Para Tonon, o varejo não pode ser entendido como um “vilão” neste caso.
A JBS não é só a dona da mais importante marca de carne do País, a Friboi, mas produz outras com forte presença no varejo, como Vigor e Doriana. No total, são 32 marcas. Ainda estão na lista Seara, Massa Leve, Swift e Bigfrango. A holding J&F, dos irmãos Batista, é dona também da Flora, com 17 marcas de limpeza doméstica e higiene pessoal como Minuano, Francis, Albany e Neutrox, mas nesses mercados há mais concorrentes.
Impacto nas vendas
Em portfólios desse peso, o cancelamento da compra traria um forte impacto nas vendas, em parte pela dificuldade em substituir algumas marcas. “Na prática, quando isso acontece, a rede vai ver se compensa o baque comercial e o custo de interromper o acordo”, disse um diretor de uma rede supermercadista. “No caso da JBS, haveria risco de desabastecimento principalmente em carnes, porque não temos marcas substitutas imediatamente.” “Se quiserem interromper a venda, até dá, mas é um trabalho gigantesco. Talvez o ganho possa ser de imagem frente ao público, caso a rejeição às marcas suba”, acrescentou o executivo.

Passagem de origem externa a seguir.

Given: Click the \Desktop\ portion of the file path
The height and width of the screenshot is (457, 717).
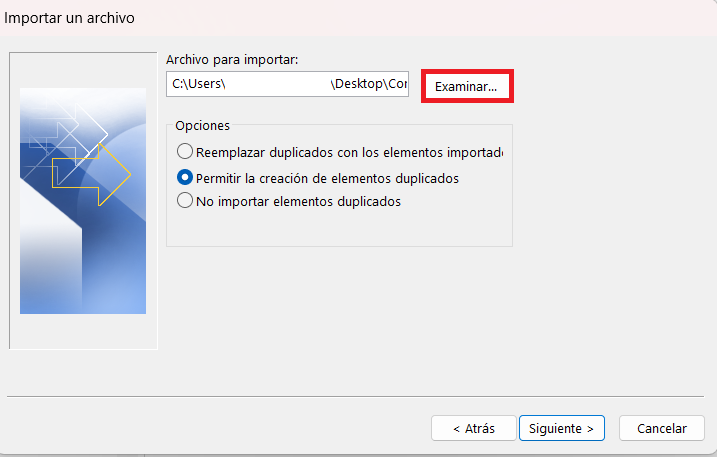Looking at the screenshot, I should [x=358, y=85].
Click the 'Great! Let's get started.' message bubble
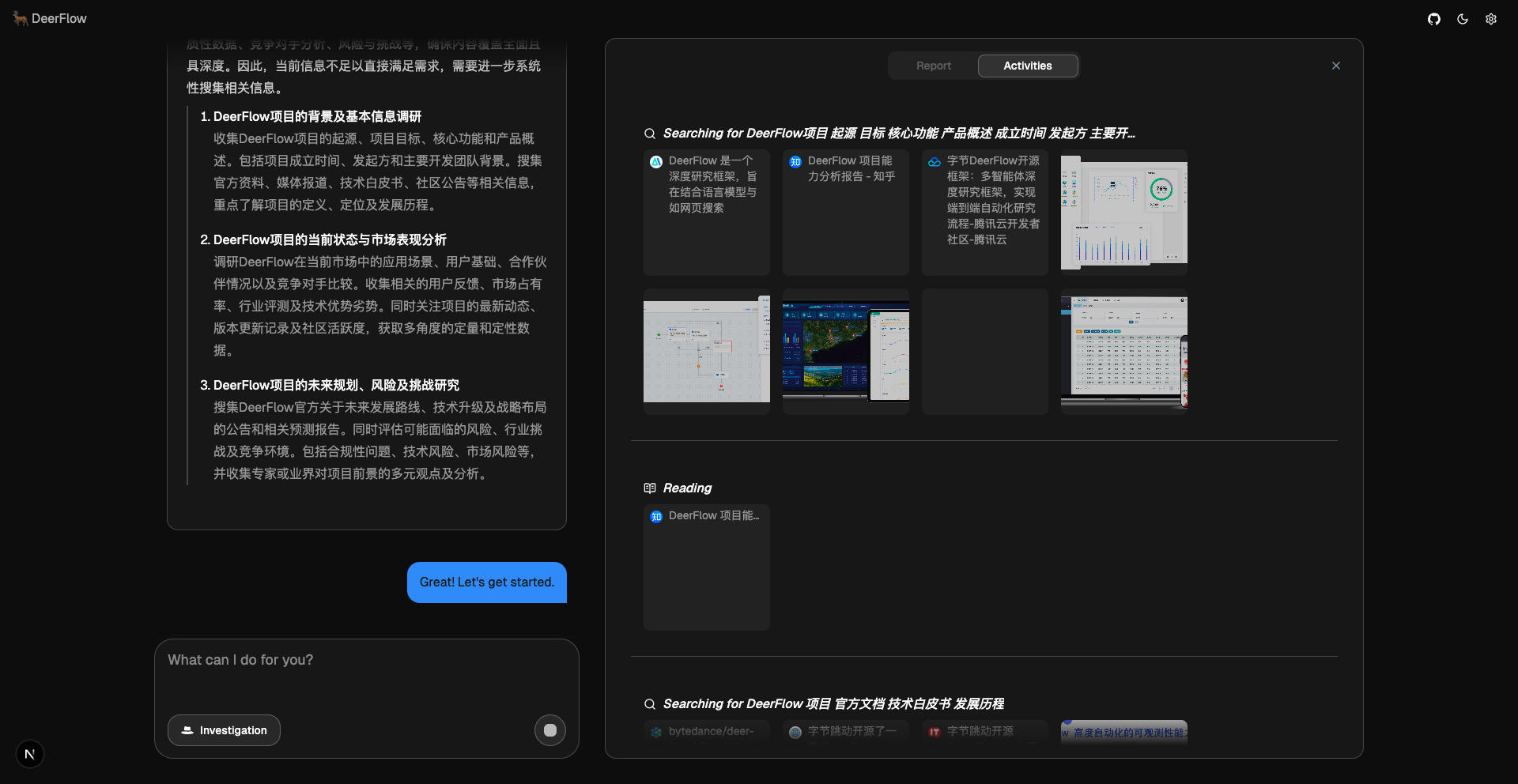Screen dimensions: 1518x784 click(x=486, y=582)
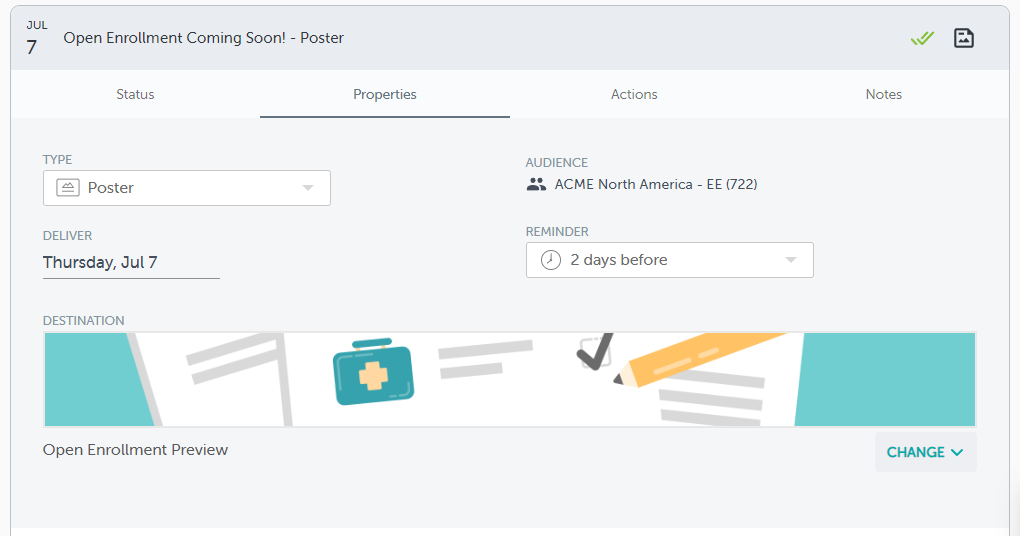Screen dimensions: 1020x536
Task: Click the green double-checkmark status icon
Action: tap(922, 39)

“Para o varejo, é cedo fazer qualquer coisa, porque em parte, essas decisões consideram a reação de concorrentes e da população, que pode cobrar uma posição mais dura das lojas. Mas até agora não vimos isso”, diz um consultor.

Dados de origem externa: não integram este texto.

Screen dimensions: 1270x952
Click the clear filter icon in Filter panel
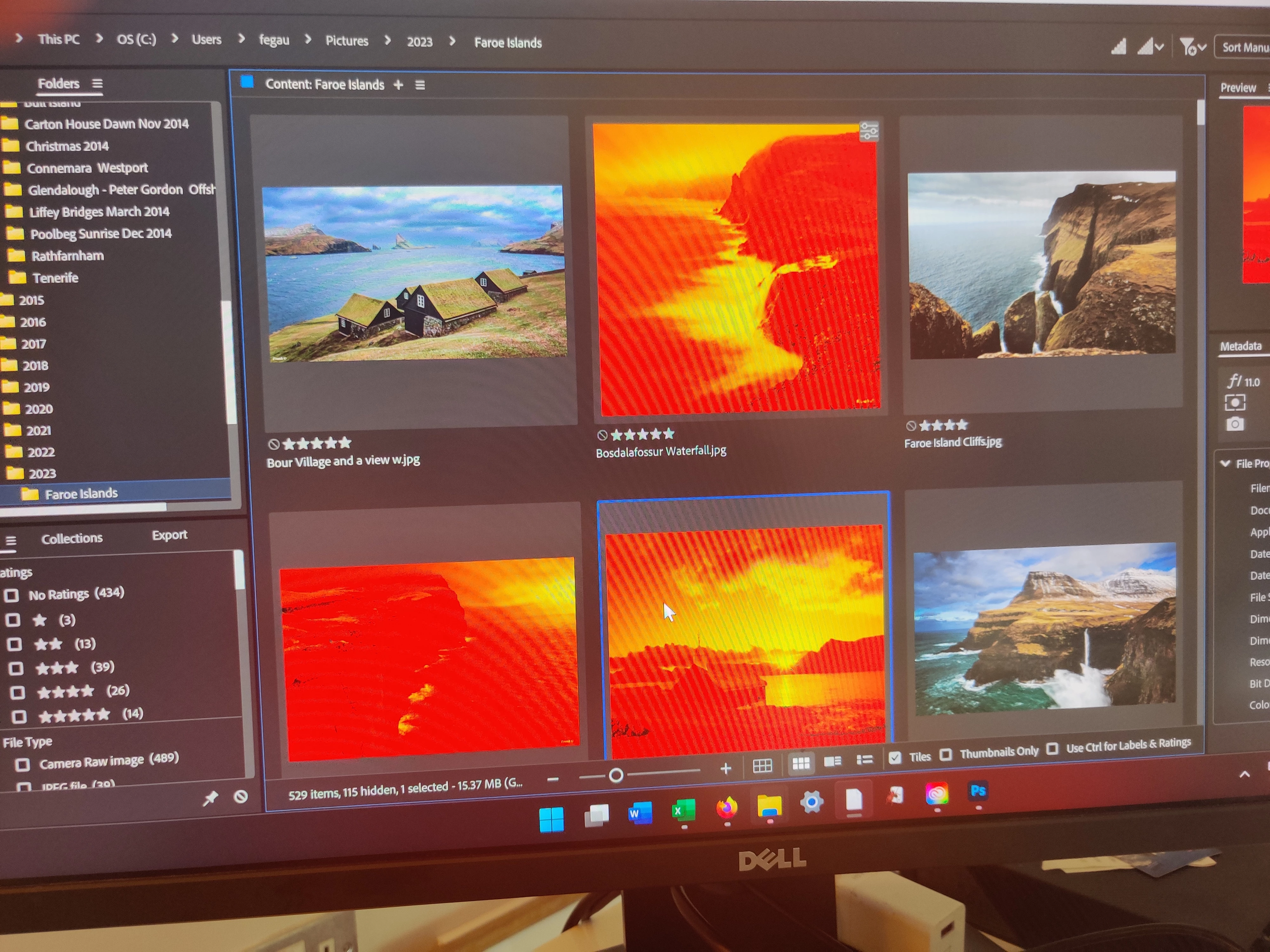click(x=241, y=796)
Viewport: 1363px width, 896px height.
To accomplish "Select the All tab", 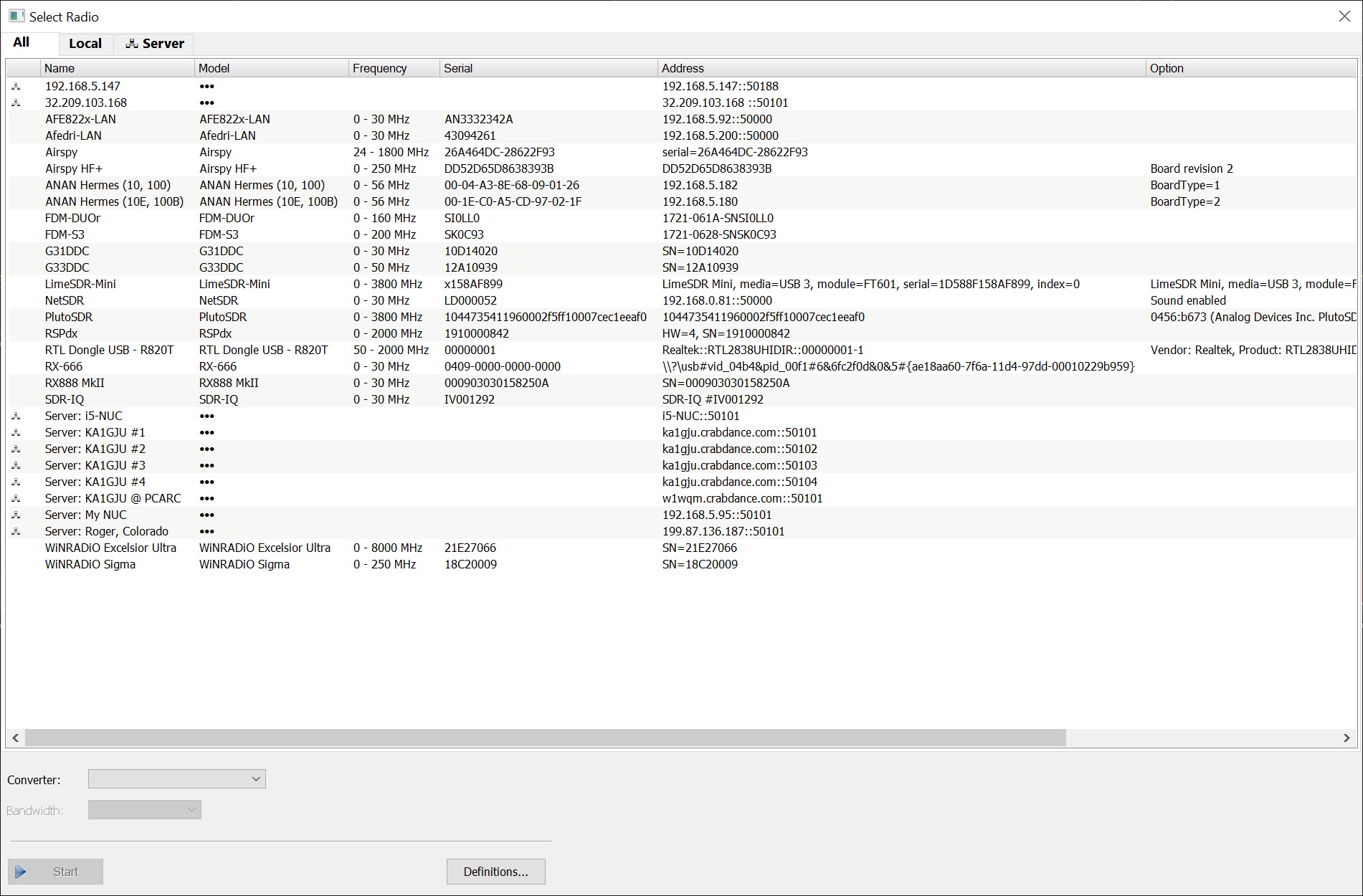I will click(22, 42).
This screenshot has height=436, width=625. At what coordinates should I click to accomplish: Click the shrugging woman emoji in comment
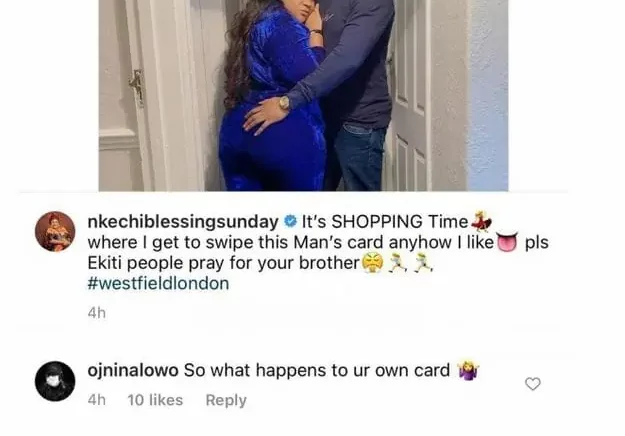point(468,371)
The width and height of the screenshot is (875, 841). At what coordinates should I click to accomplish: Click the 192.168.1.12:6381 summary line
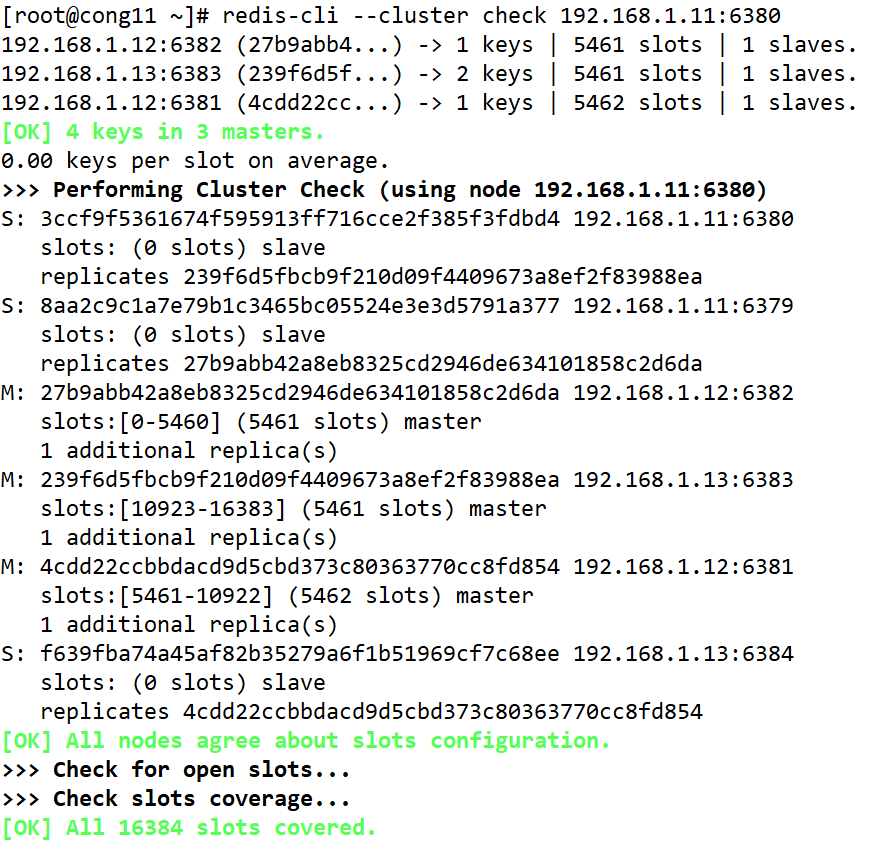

O Walmart informou que a “integridade é um dos valores fundamentais” do grupo. Em relação à JBS, disse que “está acompanhando o caso atentamente”. O Carrefour afirmou que “não tolera nenhuma prática ilícita e tem como princípio fundamental o combate à corrupção”. Observa que todos os níveis da empresa e seus parceiros “devem se comprometer a cumprir estritamente a legislação em vigor”. E sobre a JBS, apesar de a empresa já ter admitido o “erro”, disse que “aguarda o desfecho do caso”.